The following section of this Special Issue moves to explore specific issues in involving the coaching relationship. The first paper in this section sheds light on how coaches foster the coaching relationship. Employing a Q-Methodology and specifically focusing on the coach’s perspective, Elizabeth Crosse provides a ‘relationship styles framework’ that reflects the variety of ways coaches work with complexity, ambiguity and holistic understanding in the management of coach client relations. On a similar note, Iain Lightfoot discusses what exactly happens in a coaching session, particularly focusing on events containing insight. Employing a critical realist underpinning synergised with a relativist empirical methodology, the paper details the lived experiences of coach/client dyads to describe the structure of the significant moment and wider events, before, during and after the manifestation of insight. Overall, the study suggests that there is a coming together of both coach and client in a shared, mirrored and physiological moment.
The penultimate section of this Issue focuses on the other side of the coaching relationship, the coaching client. The first of the two articles investigates the lived experiences of first-time coaching clients. More specifically, utilising Interpretive Phenomenological Analysis, Joyce Birnie presents visual and narrative data from three business coaching clients who offer insights on how they experienced their role as coachees for the first time. A plethora of insightful findings are shared on the learning approaches of clients, the influence they exert on the coaching during the sessions, and the strategies they employ to keep themselves psychologically safe.
The final article of this section and penultimate of this Issue explores the pertinent theme of feedback provision on the part of the coaching client. More specifically, within the sphere of executive coaching, Hélène Seiler developed and presents a client behavioural feedback instrument for the executive coach, emphasising the significance and suitability of coaching clients as providers of formative feedback. The article summarises the key findings of the mixed-methods approach which informed the instrument, highlighting differences and similarities with scales developed by accrediting bodies and experts.
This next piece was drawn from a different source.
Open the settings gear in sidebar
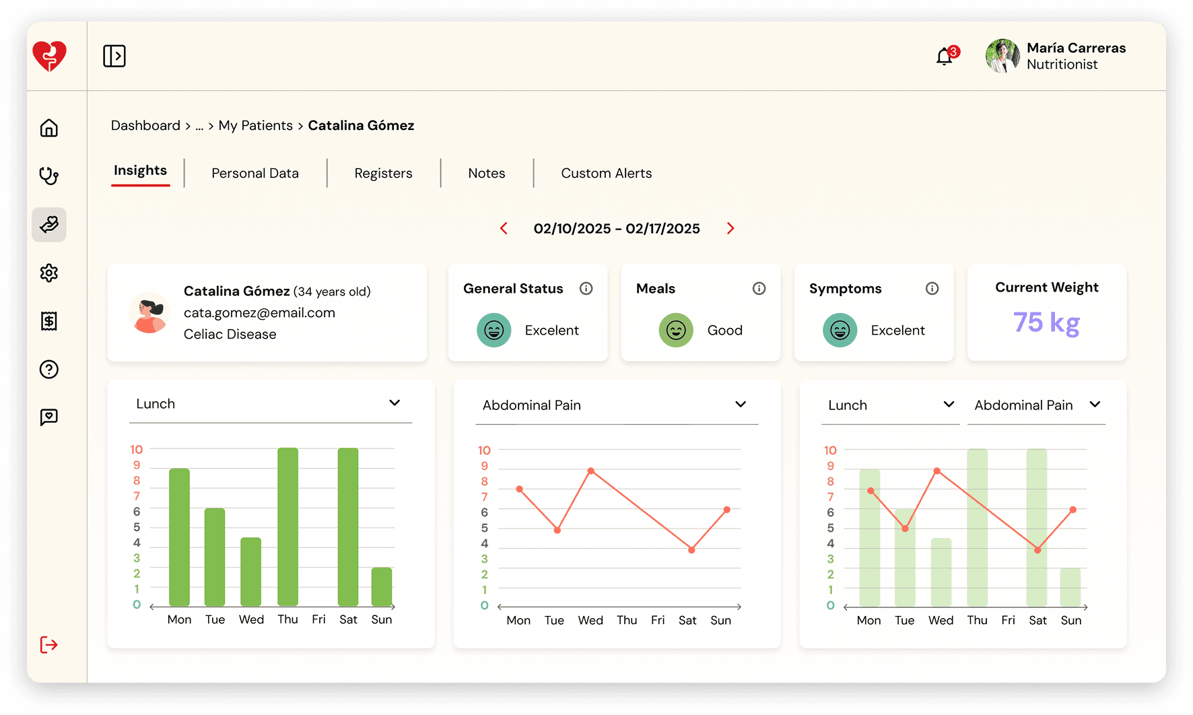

Finally, this special issue concludes with a thought-provoking paper on mentoring. In his study, Colin Norris explores the issue of how mentor qualities are reproduced in mentees. Premised on a critical realist mixed methods case-study of Baptist ministers, the paper discusses the development of a Resonance Model of Mimetic Effect in Mentoring, which details core conditions and drivers in the mimetic process. Findings show that the mentor-mentee prioritising of God and transcendence values particularly contribute to the generative mechanism in mimetic effect. Accordingly, awareness of this powerful mimetic process can equip mentors to work in ways that can prove beneficial to mentees’ development.
I sincerely hope that you enjoy and benefit from the insightful research studies presented in this Special Issue as much as I did.